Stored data
^^^^

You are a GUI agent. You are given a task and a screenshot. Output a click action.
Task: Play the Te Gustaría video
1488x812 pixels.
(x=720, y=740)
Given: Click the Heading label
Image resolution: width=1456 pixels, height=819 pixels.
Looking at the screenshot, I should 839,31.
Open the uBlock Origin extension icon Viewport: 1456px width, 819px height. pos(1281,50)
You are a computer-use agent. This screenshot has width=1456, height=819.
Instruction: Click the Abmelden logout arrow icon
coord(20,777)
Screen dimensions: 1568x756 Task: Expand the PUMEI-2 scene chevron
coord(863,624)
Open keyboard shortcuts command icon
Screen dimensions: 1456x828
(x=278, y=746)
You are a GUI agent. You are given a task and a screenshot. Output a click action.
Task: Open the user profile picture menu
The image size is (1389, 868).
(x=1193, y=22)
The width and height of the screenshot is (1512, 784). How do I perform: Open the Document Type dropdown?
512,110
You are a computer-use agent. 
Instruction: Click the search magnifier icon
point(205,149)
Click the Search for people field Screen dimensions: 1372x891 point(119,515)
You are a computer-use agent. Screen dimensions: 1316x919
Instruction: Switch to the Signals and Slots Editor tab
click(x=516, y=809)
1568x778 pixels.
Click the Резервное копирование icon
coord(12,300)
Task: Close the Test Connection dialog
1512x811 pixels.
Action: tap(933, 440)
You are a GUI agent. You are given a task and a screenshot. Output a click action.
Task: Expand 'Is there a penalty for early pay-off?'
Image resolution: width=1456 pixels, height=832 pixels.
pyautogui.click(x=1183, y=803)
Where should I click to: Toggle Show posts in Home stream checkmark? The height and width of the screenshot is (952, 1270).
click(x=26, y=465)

^^^^

• TASK DIRECTIONS:
Set down exactly the lines that begin with the one containing "Instruction: Click the search magnifier icon" and end with the last line above, and no others.

• SOLVED EXERCISE:
Instruction: Click the search magnifier icon
point(205,149)
Click the Search for people field Screen dimensions: 1372x891 point(119,515)
You are a computer-use agent. Screen dimensions: 1316x919
Instruction: Switch to the Signals and Slots Editor tab
click(x=516, y=809)
1568x778 pixels.
Click the Резервное копирование icon
coord(12,300)
Task: Close the Test Connection dialog
1512x811 pixels.
Action: tap(933, 440)
You are a GUI agent. You are given a task and a screenshot. Output a click action.
Task: Expand 'Is there a penalty for early pay-off?'
Image resolution: width=1456 pixels, height=832 pixels.
pyautogui.click(x=1183, y=803)
Where should I click to: Toggle Show posts in Home stream checkmark? The height and width of the screenshot is (952, 1270).
click(x=26, y=465)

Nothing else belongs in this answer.